Глэдис загадочно улыбнулась, я же продолжал:

— Если сильнее оказывается второе, то это сказывается и на женщине, что вполне естественно. Если преобладает первое, а вторым пренебрегают, люди говорят, что женщина пожертвовала собой ради любви; если же преобладает второе — назовут материалисткой или скажут, что она заблуждается. Но в любом случае здесь мы сталкиваемся лишь с этими двумя соображениями. В Островитянии существует и третье. Там женщина — конечно, это в равной степени относится и к мужчине — воспринимает себя как созидательница алии, разделяя это чувство с мужчиной, которого любит. Алия, хоть так и может показаться, вовсе не ограничивается соображениями комфорта, общественного положения, возможностей для работы или исполнением прихотей и капризов. И это не только желание иметь детей. То есть и это, но плюс нечто большее: имея детей, обеспечить им хорошую жизнь, которую взаимными усилиями создают для них родители… Следы алии, наверное, можно обнаружить и в нашей жизни здесь, но там она — развитое, осознанное чувство. Идеальный брак подразумевает для островитянки соединение трех вещей: во-первых, любовь и желание близости; во-вторых, сносные условия жизни и, наконец, в-третьих, родственность его алии ее чувствам… Да, по большей части мужчина может предложить девушке лишь стать женой фермера, но я уже подробно описывал вам эту жизнь. У вас должно было составиться какое-то представление. Для человека здорового и сильного лучшей жизни не придумать… Эта жизнь делает человека здоровым, не то что Нью-Йорк.

Я замолчал, вспоминая, с чего, собственно, начался разговор. Глэдис сидела очень тихо, глаза ее затуманились; потом она ласково поглядела на меня:

— Я и не думала, что все так сложно. Для меня первое условие — единственно важное.

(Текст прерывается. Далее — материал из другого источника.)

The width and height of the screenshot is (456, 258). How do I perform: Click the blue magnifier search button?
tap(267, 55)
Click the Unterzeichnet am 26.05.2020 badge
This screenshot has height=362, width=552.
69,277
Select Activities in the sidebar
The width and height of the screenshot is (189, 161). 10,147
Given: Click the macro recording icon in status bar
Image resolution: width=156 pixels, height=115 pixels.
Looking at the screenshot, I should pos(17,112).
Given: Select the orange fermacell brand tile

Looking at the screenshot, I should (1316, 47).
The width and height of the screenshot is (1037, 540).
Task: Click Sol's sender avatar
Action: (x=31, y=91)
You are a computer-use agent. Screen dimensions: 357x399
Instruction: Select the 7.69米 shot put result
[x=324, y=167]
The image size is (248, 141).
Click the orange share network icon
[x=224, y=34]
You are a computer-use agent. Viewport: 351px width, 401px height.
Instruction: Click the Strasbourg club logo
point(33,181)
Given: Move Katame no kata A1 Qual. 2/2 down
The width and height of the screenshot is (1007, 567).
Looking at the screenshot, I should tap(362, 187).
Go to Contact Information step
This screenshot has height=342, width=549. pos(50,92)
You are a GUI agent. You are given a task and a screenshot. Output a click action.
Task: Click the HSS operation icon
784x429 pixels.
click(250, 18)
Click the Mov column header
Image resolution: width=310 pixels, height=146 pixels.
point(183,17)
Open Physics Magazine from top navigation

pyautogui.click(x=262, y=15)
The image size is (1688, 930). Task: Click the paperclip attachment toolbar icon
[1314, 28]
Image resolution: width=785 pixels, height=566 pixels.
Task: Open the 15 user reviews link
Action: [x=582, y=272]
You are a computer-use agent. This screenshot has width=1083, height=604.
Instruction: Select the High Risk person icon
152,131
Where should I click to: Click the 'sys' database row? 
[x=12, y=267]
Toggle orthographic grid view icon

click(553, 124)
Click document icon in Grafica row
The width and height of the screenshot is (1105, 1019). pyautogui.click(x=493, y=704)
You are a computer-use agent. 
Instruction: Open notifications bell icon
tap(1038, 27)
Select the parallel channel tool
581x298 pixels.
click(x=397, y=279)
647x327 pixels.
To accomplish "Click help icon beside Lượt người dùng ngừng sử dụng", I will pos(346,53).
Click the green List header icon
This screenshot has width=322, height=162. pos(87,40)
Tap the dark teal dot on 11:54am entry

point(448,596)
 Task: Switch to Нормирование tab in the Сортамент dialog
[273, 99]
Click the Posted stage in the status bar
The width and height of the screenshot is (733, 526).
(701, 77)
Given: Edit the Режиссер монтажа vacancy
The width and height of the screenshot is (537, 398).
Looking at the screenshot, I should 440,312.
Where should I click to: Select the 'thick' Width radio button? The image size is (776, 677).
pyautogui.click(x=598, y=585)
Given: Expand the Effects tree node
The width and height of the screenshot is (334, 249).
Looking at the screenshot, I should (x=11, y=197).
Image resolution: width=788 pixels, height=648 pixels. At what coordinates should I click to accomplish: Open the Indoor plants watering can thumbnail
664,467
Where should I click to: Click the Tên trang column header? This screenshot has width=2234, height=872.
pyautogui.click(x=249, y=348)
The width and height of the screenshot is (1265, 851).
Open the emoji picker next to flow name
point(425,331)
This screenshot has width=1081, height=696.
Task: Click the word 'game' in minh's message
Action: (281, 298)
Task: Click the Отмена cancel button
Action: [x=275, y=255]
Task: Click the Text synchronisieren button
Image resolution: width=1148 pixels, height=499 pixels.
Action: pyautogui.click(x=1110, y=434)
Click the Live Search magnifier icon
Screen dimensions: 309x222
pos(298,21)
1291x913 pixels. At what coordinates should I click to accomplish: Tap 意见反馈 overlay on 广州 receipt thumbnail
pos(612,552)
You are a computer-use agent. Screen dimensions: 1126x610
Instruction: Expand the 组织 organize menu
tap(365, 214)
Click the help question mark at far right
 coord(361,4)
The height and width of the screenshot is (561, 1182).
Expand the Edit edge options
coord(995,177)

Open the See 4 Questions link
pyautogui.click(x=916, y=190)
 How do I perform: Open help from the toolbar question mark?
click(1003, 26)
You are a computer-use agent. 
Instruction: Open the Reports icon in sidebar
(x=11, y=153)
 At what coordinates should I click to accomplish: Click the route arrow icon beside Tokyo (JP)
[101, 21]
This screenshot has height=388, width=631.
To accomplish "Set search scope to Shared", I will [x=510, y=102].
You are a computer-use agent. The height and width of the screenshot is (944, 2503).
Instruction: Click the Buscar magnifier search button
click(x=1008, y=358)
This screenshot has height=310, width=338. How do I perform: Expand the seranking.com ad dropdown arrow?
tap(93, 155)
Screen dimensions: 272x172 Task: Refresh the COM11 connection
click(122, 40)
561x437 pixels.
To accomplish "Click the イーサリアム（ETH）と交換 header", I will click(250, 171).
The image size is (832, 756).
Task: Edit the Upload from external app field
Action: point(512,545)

— Тем не менее уверен, что хорошая алия сделала бы вас счастливее.

— В любом случае я буду счастлива.

— И вот еще что, Глэдис. Любовь там не только то, что понимаем под этим мы. Их любовь прежде всего ания. По-моему, это изумительное, прекрасное чувство. Глядя на женщину, вы не думаете: «Я хочу ее, хочу спать с нею». Вы думаете: «Да, это она. Она близка и дорога мне. Она как бы часть меня и в то же время совсем другая. Я хочу, чтобы что-то после нас сохранилось и продолжало жить. Для меня нестерпима даже мысль о том, что она может умереть… Каким будет наш ребенок?». Конечно, вы хотите обладать ею, но это не лихорадочный жар, не торопливая страсть, которая улетучивается, как только цель достигнута. Ваше желание исходит из глубины вашего существа и несет покой… И если вы можете предложить такой женщине достойную алию…

— Я понимаю вас, — откликнулась Глэдис.

Воцарилась напряженная тишина.

Глэдис сидела совершенно неподвижно. Кровь бросилась мне в голову. С одной стороны был дядюшка Джозеф и путь делового человека, с другой — Глэдис, Глэдис в своем длинном платье, с тонкими белыми пальцами художника, стройная и высокая в отличие от Наттаны и Дорны, скорее похожая на Стеллину, и совершенная американка по своим привычкам и взглядам. Как-то скажется Островитяния на ней?